Conceptual Drawbacks of Olmert’s Convergence Plan: Democracy and Demographics
Mr. Olmert has pledged that by the end of 2007 he will oversee the completion of Israel’s security barrier and the expulsion of between 50,000-100,000 Israeli civilians from their homes and the destruction of some 50-100 Israeli communities in the West Bank. He argues that the implementation of his plan will secure Israel’s future as a democratic Jewish state for years to come. In arguing the merits of his plan, Olmert devotes the majority of his attention to asserting that it will mitigate the demographic dangers to Israel’s identity as a Jewish state and safeguard Israel’s position in the international community. Due to the emphasis that Olmert places on both issues, they deserve specific investigation.
Olmert claims that today there are some 3.8 million Palestinians in the West Bank and Gaza Strip. According to these figures, together with the 1.3 million Arab citizens of Israel, the Arab population west of theJordan Riverwould be 5.1 million — almost equal to the Jewish population of 5.4 million in the same area. Olmert’s demographic projections, which are widely accepted in Israel, claim that by 2015, Arabs will comprise the majority of the overall population west of the Jordan River.
Olmert and his associates assert that these population projections render an Israeli withdrawal from the West Bank a political necessity. The longer there is a commingling of Jewish and Arab populations in the West Bank, they argue, the more grave the danger to Israel’s identity as a democratic Jewish state.
Yet, the democratic/demographic arguments unravel upon closer examination. First of all, even if the demographic projections were correct — and as we shall see, they are not — the growing Palestinian Arab population would merely render it impossible for Israel to remain a Jewish state while fully incorporating the West Bank and Gaza into the democratic Israeli polity. Yet nothing prevents Israel from sharing rule in the West Bank and Gaza with a self-governing Palestinian Arab authority or any other party. Thus, the size of the Palestinian population in either the Gaza Strip or the West Bank should be of no concern to those who wish to safeguard Israel’s Jewish majority so long as they do not wish to declare Israel the sole sovereign in the region and incorporate all Palestinian residents in the areas as citizens of Israel.

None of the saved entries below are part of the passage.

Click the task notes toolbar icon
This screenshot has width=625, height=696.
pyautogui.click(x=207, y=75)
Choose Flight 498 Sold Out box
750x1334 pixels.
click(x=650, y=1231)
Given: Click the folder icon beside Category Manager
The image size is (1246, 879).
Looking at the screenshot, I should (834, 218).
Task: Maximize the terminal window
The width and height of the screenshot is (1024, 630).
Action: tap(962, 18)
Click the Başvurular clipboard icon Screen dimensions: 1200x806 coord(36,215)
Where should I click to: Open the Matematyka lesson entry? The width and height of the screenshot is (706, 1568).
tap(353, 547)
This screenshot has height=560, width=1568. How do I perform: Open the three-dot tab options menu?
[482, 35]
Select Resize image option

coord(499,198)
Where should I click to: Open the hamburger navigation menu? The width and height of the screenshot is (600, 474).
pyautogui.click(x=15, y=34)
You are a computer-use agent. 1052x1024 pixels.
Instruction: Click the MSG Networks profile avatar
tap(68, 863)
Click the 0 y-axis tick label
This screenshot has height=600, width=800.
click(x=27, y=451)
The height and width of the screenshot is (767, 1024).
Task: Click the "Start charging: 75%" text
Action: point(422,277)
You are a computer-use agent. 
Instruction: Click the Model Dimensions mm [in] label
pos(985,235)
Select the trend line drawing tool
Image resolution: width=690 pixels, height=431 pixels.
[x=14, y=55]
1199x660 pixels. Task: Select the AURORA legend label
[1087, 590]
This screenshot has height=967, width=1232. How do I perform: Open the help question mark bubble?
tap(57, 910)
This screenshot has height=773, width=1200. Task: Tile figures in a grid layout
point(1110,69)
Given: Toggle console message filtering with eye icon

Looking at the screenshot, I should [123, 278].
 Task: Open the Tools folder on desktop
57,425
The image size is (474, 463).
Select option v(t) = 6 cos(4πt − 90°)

To be sure, military governance is by its nature not fully democratic, and absent a near-term ability to resolve the ultimate status of the disputed West Bank, Israel can enhance its own democratic institutions by transitioning institutions in the West Bankto more democratic rule. And, indeed, since the establishment of the Palestinian Authority in 1994, Israel has sharply restricted military authority in the West Bank and yielded nearly all civilian responsibility and control over the Palestinians to an elected Palestinian Authority.
Palestinian lack of free press, free exercise of religion, economic freedom, rights to fair trials, impartial justice and police, and the like stems not from Israel, but from the anti-democratic character of the parties ruling the Palestinian Authority (previously Fatah, and now Hamas). This fact suggests that the enhancement of democracy in the West Bank will not be facilitated though the further empowerment of the Palestinian Authority, but rather by developing different Palestinian partners for Palestinian self-rule or shared rule with Israel.